**The task:** Starting at the line with "Pick the sun font variation thumbnail" and stopping at the final line, retype the data below exactly; do not carry over any pictures.

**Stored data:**
• • • •

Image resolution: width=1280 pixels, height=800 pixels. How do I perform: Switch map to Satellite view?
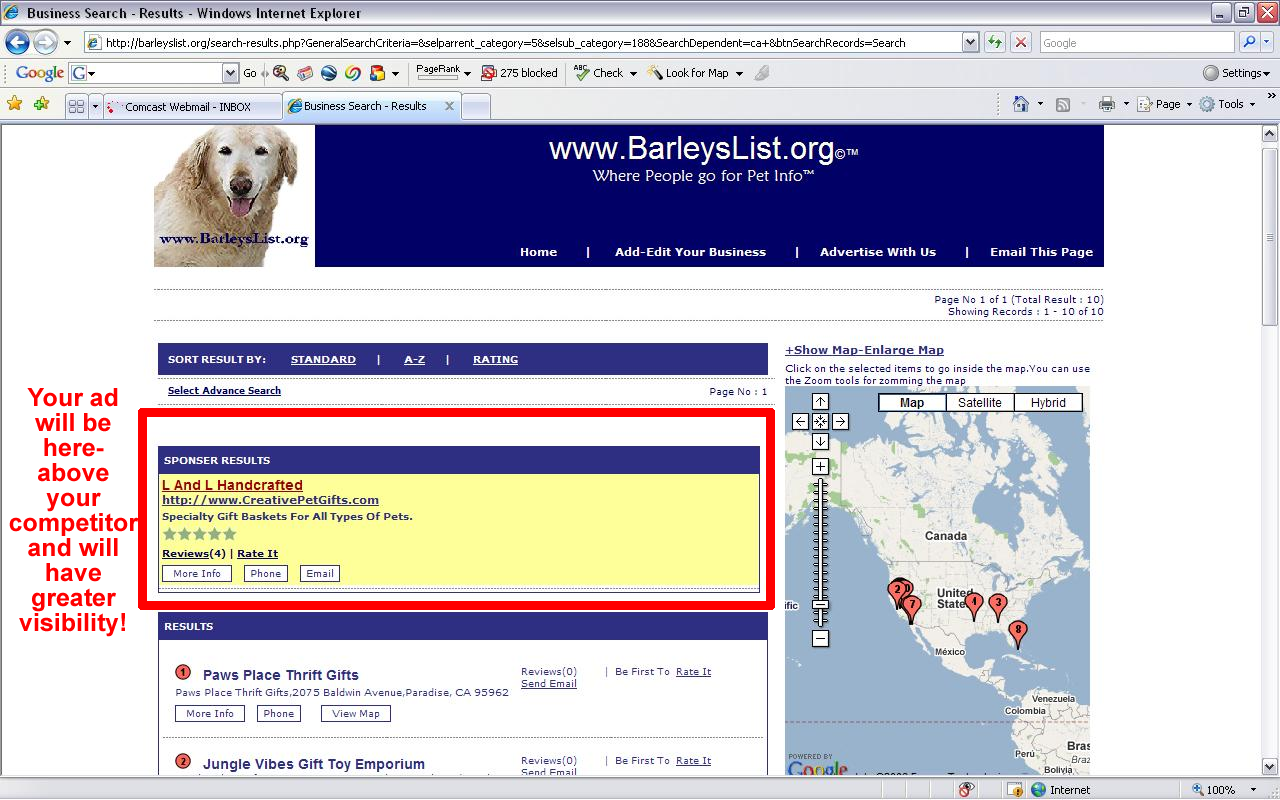(979, 403)
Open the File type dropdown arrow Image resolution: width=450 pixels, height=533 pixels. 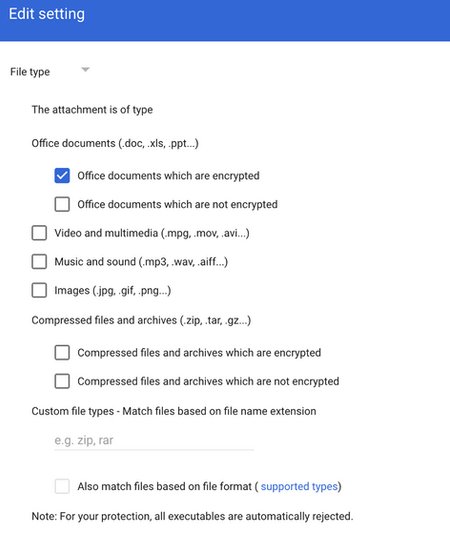[x=85, y=70]
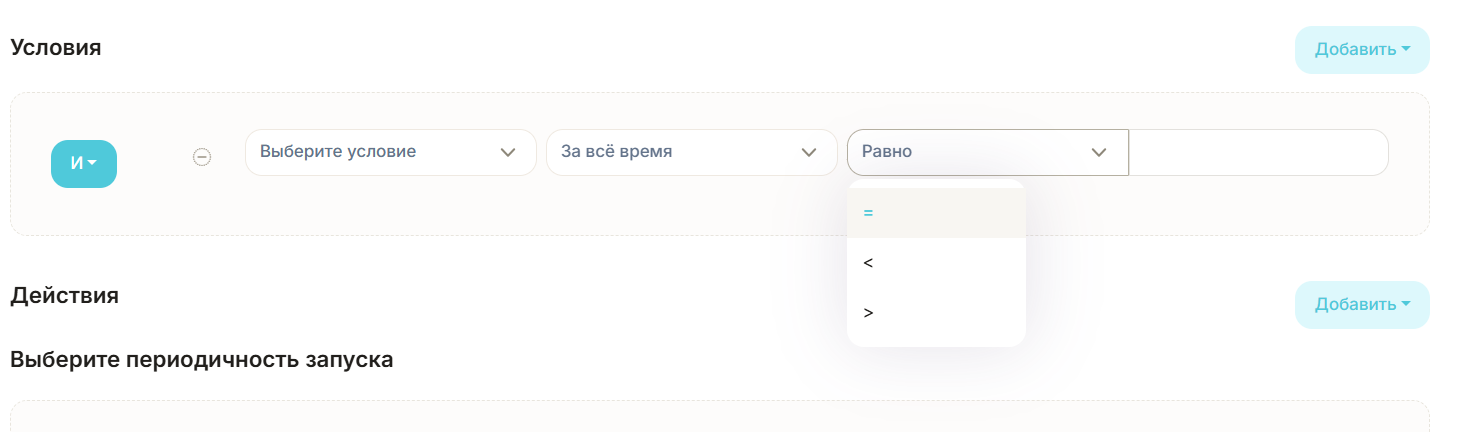This screenshot has width=1468, height=432.
Task: Click the chevron in 'Выберите условие' field
Action: [x=508, y=153]
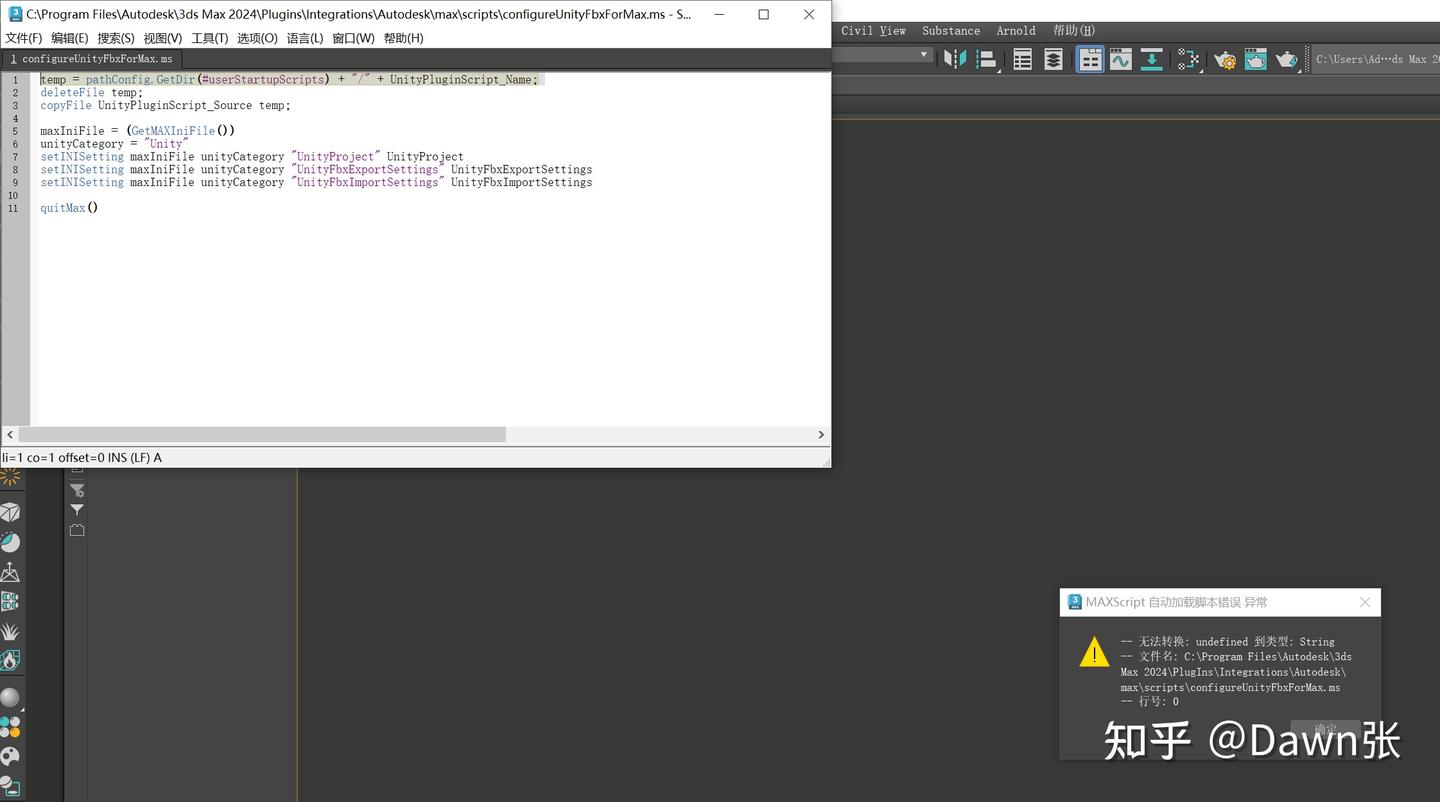Toggle the Scene Explorer
Viewport: 1440px width, 802px height.
pyautogui.click(x=1022, y=59)
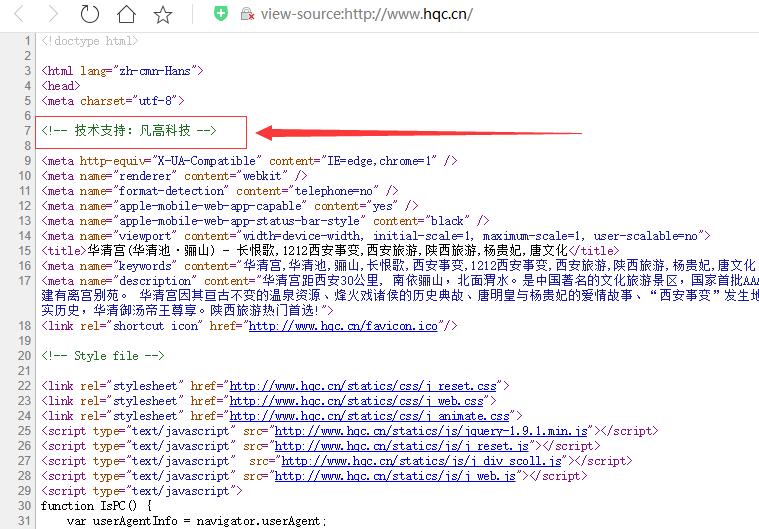Click the Style file comment text
This screenshot has height=529, width=759.
tap(103, 355)
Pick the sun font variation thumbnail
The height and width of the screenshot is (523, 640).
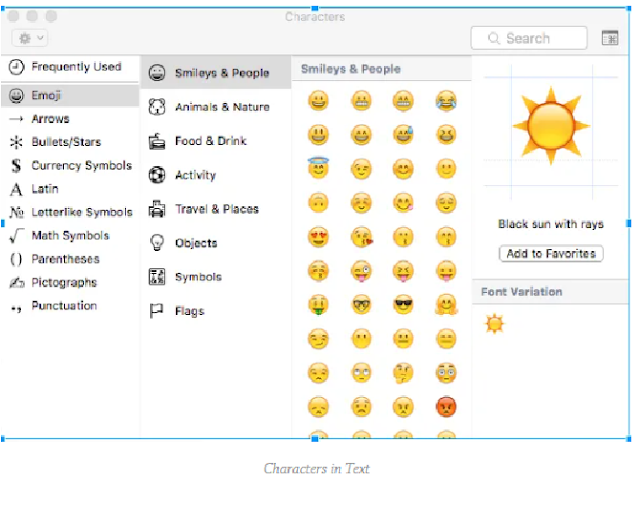coord(494,324)
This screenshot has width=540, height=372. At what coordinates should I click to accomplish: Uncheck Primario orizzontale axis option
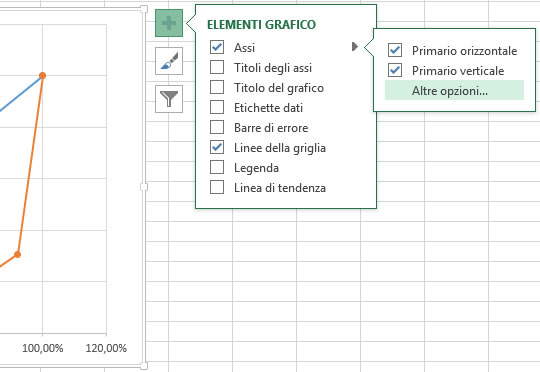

• • • •

**Output for this task:**
Pick the sun font variation thumbnail
The height and width of the screenshot is (523, 640).
coord(494,324)
This screenshot has width=540, height=372. At what coordinates should I click to accomplish: Uncheck Primario orizzontale axis option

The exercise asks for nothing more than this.